Some unwelcome changes -- opening night the Garland Dance was marked by low, swinging flowers wreaths. ABT corps now swing the wreaths up and down much more dramatically, but in a kind of jerky motion that goes against the grain of Tchaikovsky's gentle, lilting waltz. The waltz, by the way, is one of those dances that looks better from the orchestra. Tonight from the Dress Circle I could see more of the sloppiness in the formations, and also, as I said, the way the dancers jerked the wreaths up and down. Also, it seems as if Ratmansky's stage directions for Carabosse work better on a male dancer -- Nancy Raffa was actually excellent in articulating the mime, but her smaller, thinner frame didn't make as much of an impact with Ratmansky's very broad, over the top directions. Craig Salstein was much more entertaining.
|Nancy Raffa, photo by Gene Schiavone|
The prologue fairies (other than Part) were wonderful tonight. Stella Abrera made the Temperament Fairy's arm motions look more natural than anyone else I've seen in the role. Sarah Lane, freed from the pressure of carrying an entire performance, was smooth and charming in the Breadcrumb variation. Skylar Brandt continued to amaze in the Canary variation. Luciana Paris (Wheat) also continued her good work that she's done throughout the run. I do wish the fairies were more matched in height -- Devon Teuscher (Sincerity) towered over Sarah Lane, and the moment when the fairies linked arms in a circle didn't look as together as it could have with more physically similar fairies. But hey, you can't have everything. It's especially puzzling since in the three casts I've seen they've been able to match the Jewel Fairies well in terms of height and physique. Christine Shevchenko was a sparkling, witty Diamond Fairy tonight.

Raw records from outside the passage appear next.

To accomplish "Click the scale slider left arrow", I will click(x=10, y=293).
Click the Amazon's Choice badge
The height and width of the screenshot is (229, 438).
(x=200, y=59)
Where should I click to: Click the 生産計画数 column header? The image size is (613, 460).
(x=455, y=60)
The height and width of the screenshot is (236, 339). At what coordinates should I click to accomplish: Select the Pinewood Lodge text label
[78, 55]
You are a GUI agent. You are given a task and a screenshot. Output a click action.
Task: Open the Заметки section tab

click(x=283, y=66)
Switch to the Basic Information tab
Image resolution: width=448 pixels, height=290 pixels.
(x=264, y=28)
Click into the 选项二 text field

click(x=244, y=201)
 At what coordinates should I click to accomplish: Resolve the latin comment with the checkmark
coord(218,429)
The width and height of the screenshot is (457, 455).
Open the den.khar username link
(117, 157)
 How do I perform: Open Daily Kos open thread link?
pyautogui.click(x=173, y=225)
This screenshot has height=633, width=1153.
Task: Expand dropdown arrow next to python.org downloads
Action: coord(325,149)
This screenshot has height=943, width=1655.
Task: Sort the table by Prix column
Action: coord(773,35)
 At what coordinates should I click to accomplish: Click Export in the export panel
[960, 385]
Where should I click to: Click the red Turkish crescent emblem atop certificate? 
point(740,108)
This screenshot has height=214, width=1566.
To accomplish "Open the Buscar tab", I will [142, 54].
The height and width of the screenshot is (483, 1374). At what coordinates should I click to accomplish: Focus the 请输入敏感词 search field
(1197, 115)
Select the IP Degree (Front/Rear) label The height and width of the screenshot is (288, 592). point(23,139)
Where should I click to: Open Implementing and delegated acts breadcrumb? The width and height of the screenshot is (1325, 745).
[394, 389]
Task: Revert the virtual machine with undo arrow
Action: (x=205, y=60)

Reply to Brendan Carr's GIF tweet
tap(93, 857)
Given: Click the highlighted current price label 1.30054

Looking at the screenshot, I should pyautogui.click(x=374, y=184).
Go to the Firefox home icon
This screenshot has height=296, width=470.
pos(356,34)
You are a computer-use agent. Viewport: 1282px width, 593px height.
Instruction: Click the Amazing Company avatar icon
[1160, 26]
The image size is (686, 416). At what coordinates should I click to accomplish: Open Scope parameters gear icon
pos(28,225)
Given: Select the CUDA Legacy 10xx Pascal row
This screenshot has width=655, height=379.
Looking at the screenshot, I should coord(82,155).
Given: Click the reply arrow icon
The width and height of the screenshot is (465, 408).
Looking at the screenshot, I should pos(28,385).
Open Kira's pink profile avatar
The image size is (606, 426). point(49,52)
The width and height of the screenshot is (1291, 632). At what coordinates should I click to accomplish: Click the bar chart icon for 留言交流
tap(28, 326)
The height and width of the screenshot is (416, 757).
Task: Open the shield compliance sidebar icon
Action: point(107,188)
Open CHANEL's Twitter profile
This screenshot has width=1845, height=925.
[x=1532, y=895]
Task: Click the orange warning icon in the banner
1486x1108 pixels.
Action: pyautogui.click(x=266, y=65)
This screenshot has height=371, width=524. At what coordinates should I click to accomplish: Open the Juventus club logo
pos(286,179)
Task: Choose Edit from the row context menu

Overall, Ratmansky's Sleeping Beauty has been an artistic and commercial success for ABT. He's given many corps de ballet members chances to shine -- for instance, some questioned his inclusion of the Cinderella/Prince variation but the other night I saw Courtney Lavine as a really lovely Cinderella and tonight I saw an equally lovely Gemma Bond. His strict rules on overhead lifts, extensions, variations on demi-pointe instead of pointe, and jumps may not be to everyone's taste, but they suit ABT as a whole. One of the things about ABT is how the crowd-pleasing "star" turns often clash with their army of subdued, low-key soloists and corps members. By forcing everyone, from the "stars" to the corps to drop the legs, round the arms, soften the shoulders, and lower the jumps, he's made this often cruelly hierarchical organization more of an even playing field. Ironic that the ballet that finally made ABT more democratic is an ode to the glories of monarchy.